• Given data:
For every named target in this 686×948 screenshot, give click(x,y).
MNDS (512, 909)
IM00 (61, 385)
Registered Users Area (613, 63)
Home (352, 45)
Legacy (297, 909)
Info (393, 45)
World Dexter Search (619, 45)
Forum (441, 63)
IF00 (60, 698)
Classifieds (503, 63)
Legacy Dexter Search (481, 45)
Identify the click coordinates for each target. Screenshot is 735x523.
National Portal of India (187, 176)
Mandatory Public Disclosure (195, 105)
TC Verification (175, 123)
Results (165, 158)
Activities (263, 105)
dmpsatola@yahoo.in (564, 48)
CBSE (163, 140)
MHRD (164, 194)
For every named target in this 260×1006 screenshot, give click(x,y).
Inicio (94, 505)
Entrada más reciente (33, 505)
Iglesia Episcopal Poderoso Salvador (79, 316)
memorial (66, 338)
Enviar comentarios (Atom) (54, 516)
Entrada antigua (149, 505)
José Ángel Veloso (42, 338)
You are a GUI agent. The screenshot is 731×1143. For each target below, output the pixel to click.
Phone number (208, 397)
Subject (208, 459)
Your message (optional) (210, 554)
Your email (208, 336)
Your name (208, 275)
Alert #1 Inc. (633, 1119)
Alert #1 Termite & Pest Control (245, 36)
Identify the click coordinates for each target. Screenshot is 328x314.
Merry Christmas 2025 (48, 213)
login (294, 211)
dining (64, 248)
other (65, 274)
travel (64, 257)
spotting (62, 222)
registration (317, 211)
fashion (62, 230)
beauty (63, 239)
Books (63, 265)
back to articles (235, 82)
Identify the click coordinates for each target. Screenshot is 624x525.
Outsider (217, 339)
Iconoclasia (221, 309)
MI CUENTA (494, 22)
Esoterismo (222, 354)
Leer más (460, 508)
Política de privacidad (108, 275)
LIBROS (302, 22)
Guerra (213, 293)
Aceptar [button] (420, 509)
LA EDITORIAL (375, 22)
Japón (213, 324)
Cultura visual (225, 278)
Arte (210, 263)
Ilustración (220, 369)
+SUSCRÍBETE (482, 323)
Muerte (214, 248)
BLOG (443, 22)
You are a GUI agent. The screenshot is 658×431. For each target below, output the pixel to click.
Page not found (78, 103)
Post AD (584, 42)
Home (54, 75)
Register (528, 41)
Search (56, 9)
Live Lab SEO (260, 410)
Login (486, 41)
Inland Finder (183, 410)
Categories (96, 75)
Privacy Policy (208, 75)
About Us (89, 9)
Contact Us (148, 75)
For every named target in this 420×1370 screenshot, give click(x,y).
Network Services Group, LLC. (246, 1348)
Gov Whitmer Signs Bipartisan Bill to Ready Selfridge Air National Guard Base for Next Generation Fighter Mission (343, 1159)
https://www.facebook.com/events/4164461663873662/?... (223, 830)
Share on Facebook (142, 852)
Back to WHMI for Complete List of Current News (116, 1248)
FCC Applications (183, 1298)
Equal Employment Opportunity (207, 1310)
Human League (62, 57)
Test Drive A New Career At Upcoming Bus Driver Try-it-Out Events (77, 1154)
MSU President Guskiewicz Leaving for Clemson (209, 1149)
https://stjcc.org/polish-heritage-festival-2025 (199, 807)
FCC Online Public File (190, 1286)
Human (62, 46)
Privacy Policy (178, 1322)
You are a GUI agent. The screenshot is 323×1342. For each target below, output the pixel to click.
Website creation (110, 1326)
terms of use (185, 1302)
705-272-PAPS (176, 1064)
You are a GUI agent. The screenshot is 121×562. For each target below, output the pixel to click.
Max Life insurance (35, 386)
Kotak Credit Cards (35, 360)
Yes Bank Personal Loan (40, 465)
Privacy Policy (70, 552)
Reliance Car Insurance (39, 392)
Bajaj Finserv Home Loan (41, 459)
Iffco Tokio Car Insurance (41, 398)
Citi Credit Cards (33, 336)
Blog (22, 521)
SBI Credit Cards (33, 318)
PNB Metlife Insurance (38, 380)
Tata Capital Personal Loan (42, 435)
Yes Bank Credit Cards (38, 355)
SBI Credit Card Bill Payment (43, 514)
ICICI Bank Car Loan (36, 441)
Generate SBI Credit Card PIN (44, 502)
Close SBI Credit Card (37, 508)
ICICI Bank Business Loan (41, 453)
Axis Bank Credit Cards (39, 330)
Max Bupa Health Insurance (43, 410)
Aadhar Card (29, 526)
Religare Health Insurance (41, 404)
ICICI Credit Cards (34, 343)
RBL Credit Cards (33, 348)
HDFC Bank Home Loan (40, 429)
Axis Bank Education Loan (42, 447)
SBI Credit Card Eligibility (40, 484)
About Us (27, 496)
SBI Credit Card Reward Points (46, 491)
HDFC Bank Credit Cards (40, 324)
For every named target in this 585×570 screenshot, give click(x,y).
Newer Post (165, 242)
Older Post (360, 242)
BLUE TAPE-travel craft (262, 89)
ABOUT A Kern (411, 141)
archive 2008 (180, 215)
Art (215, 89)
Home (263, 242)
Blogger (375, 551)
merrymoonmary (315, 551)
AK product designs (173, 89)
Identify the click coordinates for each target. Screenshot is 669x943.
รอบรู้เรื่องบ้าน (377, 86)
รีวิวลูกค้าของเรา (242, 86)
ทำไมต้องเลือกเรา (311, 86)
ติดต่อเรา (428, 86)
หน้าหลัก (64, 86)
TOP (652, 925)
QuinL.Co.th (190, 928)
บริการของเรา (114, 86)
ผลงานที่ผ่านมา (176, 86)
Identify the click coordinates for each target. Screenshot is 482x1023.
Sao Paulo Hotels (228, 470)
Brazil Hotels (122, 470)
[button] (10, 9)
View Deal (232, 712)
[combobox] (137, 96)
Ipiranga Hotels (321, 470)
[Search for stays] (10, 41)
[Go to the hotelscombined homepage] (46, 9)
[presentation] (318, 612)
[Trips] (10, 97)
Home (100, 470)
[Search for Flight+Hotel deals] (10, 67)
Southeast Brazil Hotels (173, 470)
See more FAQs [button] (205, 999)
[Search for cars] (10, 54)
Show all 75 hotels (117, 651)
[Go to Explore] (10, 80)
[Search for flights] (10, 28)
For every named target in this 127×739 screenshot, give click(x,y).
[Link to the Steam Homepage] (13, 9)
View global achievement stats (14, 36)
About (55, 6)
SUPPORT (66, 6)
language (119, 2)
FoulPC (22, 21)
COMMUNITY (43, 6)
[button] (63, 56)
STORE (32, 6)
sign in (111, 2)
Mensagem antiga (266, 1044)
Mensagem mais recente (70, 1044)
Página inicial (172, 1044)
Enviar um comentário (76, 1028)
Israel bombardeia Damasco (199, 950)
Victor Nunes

• Given task:
Please retype all of the records above exactly as they appear, line for line.

• Expected answer:
For every named target in this 686×948 screenshot, give click(x,y).
MNDS (512, 909)
IM00 (61, 385)
Registered Users Area (613, 63)
Home (352, 45)
Legacy (297, 909)
Info (393, 45)
World Dexter Search (619, 45)
Forum (441, 63)
IF00 (60, 698)
Classifieds (503, 63)
Legacy Dexter Search (481, 45)
Identify the click coordinates for each target. Screenshot is 735x523.
National Portal of India (187, 176)
Mandatory Public Disclosure (195, 105)
TC Verification (175, 123)
Results (165, 158)
Activities (263, 105)
dmpsatola@yahoo.in (564, 48)
CBSE (163, 140)
MHRD (164, 194)
For every named target in this 260×1006 screenshot, give click(x,y).
Inicio (94, 505)
Entrada más reciente (33, 505)
Iglesia Episcopal Poderoso Salvador (79, 316)
memorial (66, 338)
Enviar comentarios (Atom) (54, 516)
Entrada antigua (149, 505)
José Ángel Veloso (42, 338)
You are a GUI agent. The screenshot is 731×1143. For each target below, output the pixel to click.
Phone number (208, 397)
Subject (208, 459)
Your message (optional) (210, 554)
Your email (208, 336)
Your name (208, 275)
Alert #1 Inc. (633, 1119)
Alert #1 Termite & Pest Control (245, 36)
Identify the click coordinates for each target. Screenshot is 328x314.
Merry Christmas 2025 (48, 213)
login (294, 211)
dining (64, 248)
other (65, 274)
travel (64, 257)
spotting (62, 222)
registration (317, 211)
fashion (62, 230)
beauty (63, 239)
Books (63, 265)
back to articles (235, 82)
Identify the click coordinates for each target. Screenshot is 624x525.
Outsider (217, 339)
Iconoclasia (221, 309)
MI CUENTA (494, 22)
Esoterismo (222, 354)
Leer más (460, 508)
Política de privacidad (108, 275)
LIBROS (302, 22)
Guerra (213, 293)
Aceptar [button] (420, 509)
LA EDITORIAL (375, 22)
Japón (213, 324)
Cultura visual (225, 278)
Arte (210, 263)
Ilustración (220, 369)
+SUSCRÍBETE (482, 323)
Muerte (214, 248)
BLOG (443, 22)
You are a GUI agent. The screenshot is 658×431. For each target below, output the pixel to click.
Page not found (78, 103)
Post AD (584, 42)
Home (54, 75)
Register (528, 41)
Search (56, 9)
Live Lab SEO (260, 410)
Login (486, 41)
Inland Finder (183, 410)
Categories (96, 75)
Privacy Policy (208, 75)
About Us (89, 9)
Contact Us (148, 75)
For every named target in this 420×1370 screenshot, give click(x,y).
Network Services Group, LLC. (246, 1348)
Gov Whitmer Signs Bipartisan Bill to Ready Selfridge Air National Guard Base for Next Generation Fighter Mission (343, 1159)
https://www.facebook.com/events/4164461663873662/?... (223, 830)
Share on Facebook (142, 852)
Back to WHMI for Complete List of Current News (116, 1248)
FCC Applications (183, 1298)
Equal Employment Opportunity (207, 1310)
Human League (62, 57)
Test Drive A New Career At Upcoming Bus Driver Try-it-Out Events (77, 1154)
MSU President Guskiewicz Leaving for Clemson (209, 1149)
https://stjcc.org/polish-heritage-festival-2025 (199, 807)
FCC Online Public File (190, 1286)
Human (62, 46)
Privacy Policy (178, 1322)
You are a GUI agent. The screenshot is 323×1342. For each target below, output the pixel to click.
Website creation (110, 1326)
terms of use (185, 1302)
705-272-PAPS (176, 1064)
You are a GUI agent. The screenshot is 121×562. For each target below, output the pixel to click.
Max Life insurance (35, 386)
Kotak Credit Cards (35, 360)
Yes Bank Personal Loan (40, 465)
Privacy Policy (70, 552)
Reliance Car Insurance (39, 392)
Bajaj Finserv Home Loan (41, 459)
Iffco Tokio Car Insurance (41, 398)
Citi Credit Cards (33, 336)
Blog (22, 521)
SBI Credit Cards (33, 318)
PNB Metlife Insurance (38, 380)
Tata Capital Personal Loan (42, 435)
Yes Bank Credit Cards (38, 355)
SBI Credit Card Bill Payment (43, 514)
ICICI Bank Car Loan (36, 441)
Generate SBI Credit Card PIN (44, 502)
Close SBI Credit Card (37, 508)
ICICI Bank Business Loan (41, 453)
Axis Bank Credit Cards (39, 330)
Max Bupa Health Insurance (43, 410)
Aadhar Card (29, 526)
Religare Health Insurance (41, 404)
ICICI Credit Cards (34, 343)
RBL Credit Cards (33, 348)
HDFC Bank Home Loan (40, 429)
Axis Bank Education Loan (42, 447)
SBI Credit Card Eligibility (40, 484)
About Us (27, 496)
SBI Credit Card Reward Points (46, 491)
HDFC Bank Credit Cards (40, 324)
For every named target in this 585×570 screenshot, give click(x,y).
Newer Post (165, 242)
Older Post (360, 242)
BLUE TAPE-travel craft (262, 89)
ABOUT A Kern (411, 141)
archive 2008 (180, 215)
Art (215, 89)
Home (263, 242)
Blogger (375, 551)
merrymoonmary (315, 551)
AK product designs (173, 89)
Identify the click coordinates for each target. Screenshot is 669x943.
รอบรู้เรื่องบ้าน (377, 86)
รีวิวลูกค้าของเรา (242, 86)
ทำไมต้องเลือกเรา (311, 86)
ติดต่อเรา (428, 86)
หน้าหลัก (64, 86)
TOP (652, 925)
QuinL.Co.th (190, 928)
บริการของเรา (114, 86)
ผลงานที่ผ่านมา (176, 86)
Identify the click coordinates for each target. Screenshot is 482x1023.
Sao Paulo Hotels (228, 470)
Brazil Hotels (122, 470)
[button] (10, 9)
View Deal (232, 712)
[combobox] (137, 96)
Ipiranga Hotels (321, 470)
[Search for stays] (10, 41)
[Go to the hotelscombined homepage] (46, 9)
[presentation] (318, 612)
[Trips] (10, 97)
Home (100, 470)
[Search for Flight+Hotel deals] (10, 67)
Southeast Brazil Hotels (173, 470)
See more FAQs [button] (205, 999)
[Search for cars] (10, 54)
Show all 75 hotels (117, 651)
[Go to Explore] (10, 80)
[Search for flights] (10, 28)
For every named target in this 127×739 screenshot, give click(x,y).
[Link to the Steam Homepage] (13, 9)
View global achievement stats (14, 36)
About (55, 6)
SUPPORT (66, 6)
language (119, 2)
FoulPC (22, 21)
COMMUNITY (43, 6)
[button] (63, 56)
STORE (32, 6)
sign in (111, 2)
Mensagem antiga (266, 1044)
Mensagem mais recente (70, 1044)
Página inicial (172, 1044)
Enviar um comentário (76, 1028)
Israel bombardeia Damasco (199, 950)
Victor Nunes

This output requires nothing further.